«In Trentino 15 mila malati di gioco»

L'esperta Serena Valorzi avverte: vizio che colpisce sempre più giovani


Alessandro Maranesi


TRENTO. Le cifre record sul sulle slot machines che, secondo i dati ufficiali raccolgono in Trentino Alto Adige ogni mese 68 milioni di euro, impongono un approfondimento sulle dinamiche del gioco d'azzardo. Una patologia "nuova" attorno cui manca una sufficiente informazione. L'esperta Serena Valorzi lancia l'allarme: 15 mila persone in Trentino sono dipendenti patologici da gioco. Dottoressa, lei è esperta di nuove dipendenze: ci può fare una stima su quanti sono i giocatori patologici in Trentino? «Possiamo parlare di una cifra nell'ordine di almeno il 3% della popolazione». Secondo lei c'è stato un aumento? «Assolutamente sì, e questo è dovuto al fatto che sono aumentati di molto i giocatori "seriali" ma anche perché ora se ne parla di più». Le risulta che nella nostra zona ci siano delle categorie particolarmente a rischio? «Parlare di categorie è scorretto: significa escludere qualcuno, il che è pericoloso perché si rischia di far pensare a qualcuno di sentirsi al sicuro. Questa è una dipendenza diversa: nasce spesso dal desiderio di cambiare in meglio la propria vita». Ci saranno però delle persone più a rischio di altre... «Sicuramente gli anziani, le donne sole, chi è ai margini della società. E poi io sono in possesso di un dato disarmante: da uno studio condotto anche da me risulta che a Bolzano i ragazzi nelle scuole abbiano un tasso di dipendenza al gioco assolutamente pari a quello della popolazione adulta». Cosa si può fare per prevenire questo dramma sociale? «La prima cosa è cominciare ad esporre in modo trasparente quali sono le possibilità di vincita congrua per ogni gioco.
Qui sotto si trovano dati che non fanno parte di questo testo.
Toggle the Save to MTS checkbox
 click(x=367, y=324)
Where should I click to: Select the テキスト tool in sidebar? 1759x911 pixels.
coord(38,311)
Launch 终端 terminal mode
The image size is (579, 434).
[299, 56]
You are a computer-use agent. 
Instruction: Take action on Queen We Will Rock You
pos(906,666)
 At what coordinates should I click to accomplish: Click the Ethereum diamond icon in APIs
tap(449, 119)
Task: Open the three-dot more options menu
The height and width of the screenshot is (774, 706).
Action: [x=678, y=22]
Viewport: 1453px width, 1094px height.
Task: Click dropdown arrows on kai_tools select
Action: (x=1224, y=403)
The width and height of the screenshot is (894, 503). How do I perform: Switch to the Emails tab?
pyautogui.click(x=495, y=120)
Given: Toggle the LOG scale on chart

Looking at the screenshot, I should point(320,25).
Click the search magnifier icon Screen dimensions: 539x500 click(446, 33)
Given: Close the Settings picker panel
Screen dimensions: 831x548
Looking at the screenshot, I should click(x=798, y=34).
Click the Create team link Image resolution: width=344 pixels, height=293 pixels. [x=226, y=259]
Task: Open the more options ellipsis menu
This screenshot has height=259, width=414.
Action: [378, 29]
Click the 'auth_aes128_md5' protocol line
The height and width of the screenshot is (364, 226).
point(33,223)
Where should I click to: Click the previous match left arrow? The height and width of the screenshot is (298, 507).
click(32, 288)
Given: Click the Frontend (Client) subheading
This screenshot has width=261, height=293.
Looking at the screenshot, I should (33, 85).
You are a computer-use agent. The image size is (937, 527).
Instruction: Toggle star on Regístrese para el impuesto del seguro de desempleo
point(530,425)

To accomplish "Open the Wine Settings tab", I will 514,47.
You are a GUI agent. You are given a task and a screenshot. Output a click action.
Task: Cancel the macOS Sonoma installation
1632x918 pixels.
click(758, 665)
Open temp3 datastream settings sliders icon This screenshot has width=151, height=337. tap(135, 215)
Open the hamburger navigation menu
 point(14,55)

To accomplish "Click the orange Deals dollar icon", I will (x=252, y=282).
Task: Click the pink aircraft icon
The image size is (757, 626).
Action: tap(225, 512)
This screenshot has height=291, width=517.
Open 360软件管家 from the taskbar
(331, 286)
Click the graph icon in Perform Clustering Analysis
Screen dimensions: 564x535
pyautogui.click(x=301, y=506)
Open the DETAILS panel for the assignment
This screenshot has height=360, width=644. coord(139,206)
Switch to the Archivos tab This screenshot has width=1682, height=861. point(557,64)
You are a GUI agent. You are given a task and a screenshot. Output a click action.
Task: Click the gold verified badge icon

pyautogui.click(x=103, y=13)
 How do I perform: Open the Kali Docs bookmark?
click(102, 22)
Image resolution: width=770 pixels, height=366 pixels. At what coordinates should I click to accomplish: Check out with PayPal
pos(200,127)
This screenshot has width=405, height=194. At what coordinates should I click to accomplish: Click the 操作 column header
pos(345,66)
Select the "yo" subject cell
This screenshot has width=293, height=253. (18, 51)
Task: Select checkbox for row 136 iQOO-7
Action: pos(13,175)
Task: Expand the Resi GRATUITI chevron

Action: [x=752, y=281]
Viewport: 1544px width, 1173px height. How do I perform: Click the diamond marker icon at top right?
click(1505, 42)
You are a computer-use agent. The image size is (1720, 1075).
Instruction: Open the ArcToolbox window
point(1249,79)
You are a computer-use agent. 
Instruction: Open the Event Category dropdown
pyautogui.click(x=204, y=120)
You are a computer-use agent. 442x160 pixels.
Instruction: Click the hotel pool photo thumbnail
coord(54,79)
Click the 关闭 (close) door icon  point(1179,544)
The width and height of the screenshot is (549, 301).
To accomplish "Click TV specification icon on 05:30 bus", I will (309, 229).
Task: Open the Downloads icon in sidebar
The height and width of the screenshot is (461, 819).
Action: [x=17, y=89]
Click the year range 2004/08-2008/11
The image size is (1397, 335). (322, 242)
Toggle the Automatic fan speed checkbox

Se si forniscono informazioni razionali il tasso di chi inizia a giocare si abbassa notevolmente». E poi? «Informazione e prevenzione. Personalmente lavoro già molto con la Provincia e i comuni, andando anche nelle scuole e organizzando conferenze di sensibilizzazione, per formare le persone. La strada intrapresa dal territorio è quella giusta. Poi bisogna avere il coraggio di lavorare sulle emozioni: non basta l'astinenza dal gioco. Serve consapevolezza. Innanzitutto delle famiglie, che sono le penultime, di solito, a sapere cosa sta accadendo al congiunto. Che è invece davvero l'ultimo a rendersi conto del dramma che sta vivendo». L'idea di una struttura pubblica in provincia, proposta recentemente, può essere utile? «Non solo utile, ma anche giusta: sarebbe il modo con cui lo Stato pagherebbe il danno che esso stesso permette e su cui guadagna.